--- EXCERPTED PASSAGE ---
When the rate goes down the value of existing paper
goes up because the relative yield goes up. If you own a
bond that pays 6 per year and the new paper is issued
at par butonly pays 5, then the old bond will go up so that it yiels the same rate, i.e. 5

cant edit as time rujnuning out

During the depression of the thirties the rate was
very close to zero. Stocks went down not because
the rate went down but because the earnings went to
zero or even lowe so that even a very high p/e
times zer was still zero. Only those bonds and a
few stocks that were able to maintain income and
payments kept value. Those that fell by the wayside
did so because had no yield [or the threat of
having no yield] thus the deflation caused the losses of yield while raising the vaalue of anything that ws sound enough to continue to yield

hope this helps



To: Patrick Slevin who wrote (15754)10/27/1998 9:12:00 PM
From: Will Lyons  Read Replies (1) | Respond to of 17305
 
Sorry about the messy post but my allotted time was
running out. You have raised a question that does not
have a simple answer.
--- DATA UNDER STUDY ---
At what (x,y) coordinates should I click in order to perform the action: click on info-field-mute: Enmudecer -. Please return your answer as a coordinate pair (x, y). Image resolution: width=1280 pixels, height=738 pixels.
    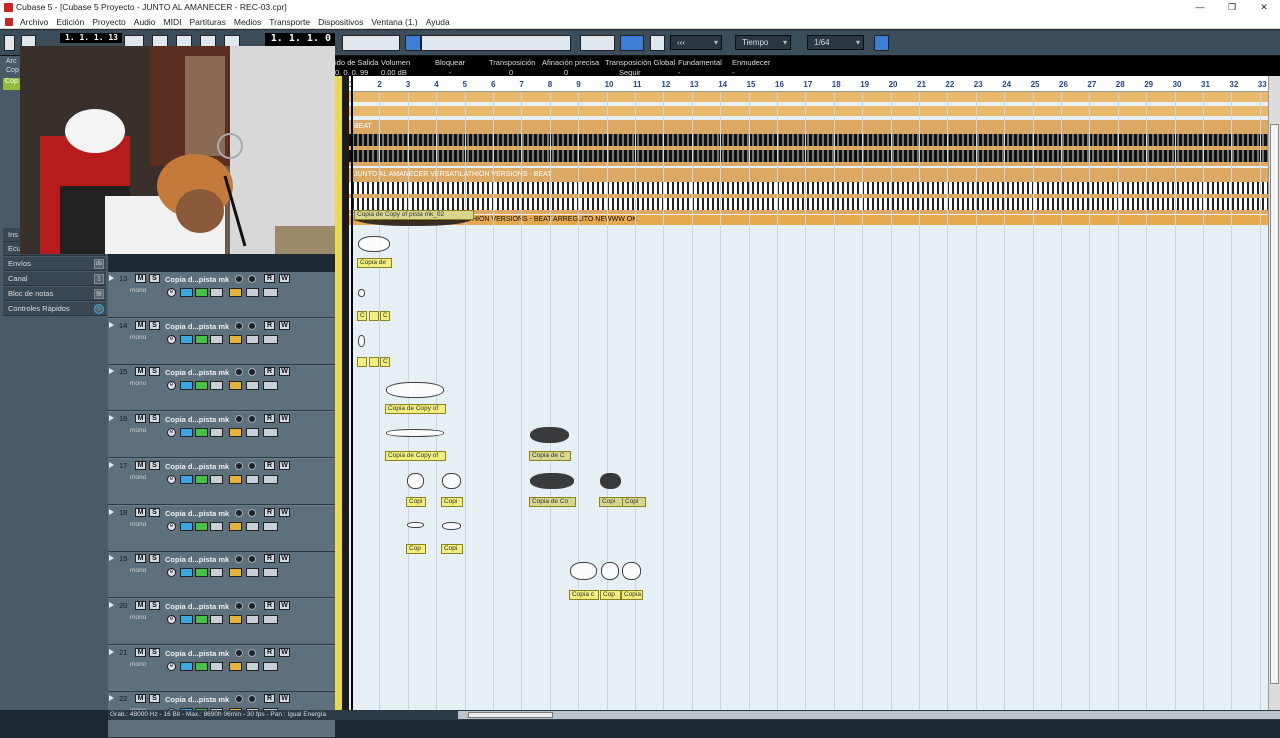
---
--- DATA UNDER STUDY ---
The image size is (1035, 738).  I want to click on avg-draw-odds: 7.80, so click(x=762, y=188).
---
JOB A:
In the forum post about interest rates and bonds, what made stocks go down during the depression of the thirties?
JOB B:
Pick up the forum post about interest rates and bonds right after its last sentence and keep it going.

RESPONSE BOX A:
Earnings fell to zero or even lower. The drop in the rate was not the cause.

RESPONSE BOX B:
By changing interest rates the Fed effects the present
vallue of a stream of income. If the stream of income
is considered to be certain ? as in the case of treasury paper,
then the present value moves in the oppposite direction
than the change in the interest rate, but if the
stream of income is not certain but thought to be
subject to fluctuations in business, then perhaps
a drop in the interest rate may be the reaction to

a recession in which case the expected stream of
income melts away and eeven tho a dollar of future
income may be highly valued, the low, or even
negative expectations results in low present value.

If interest rates are lowered while the expected
stream of the future does not come down too much
then the increase in the p/e may more than make up
for the decrease in the expected future.

At present the iffy part is that because interest
rates have been kept rather high relatrive to the
rate of inflation [some think rates have been too
high and that the Fed was less concerned with
getting to a fully employed economy than with
the possiblity of inflation ] perhaps the economy
will have been slowed down too much so that businesses
will not respond to the lower rates by investing more. After all if business is slow why borrow to expand?
So that is the dilemma we now face.

Please excuse the length of the senteces. In
economics all short sentences are wrong, including
this one.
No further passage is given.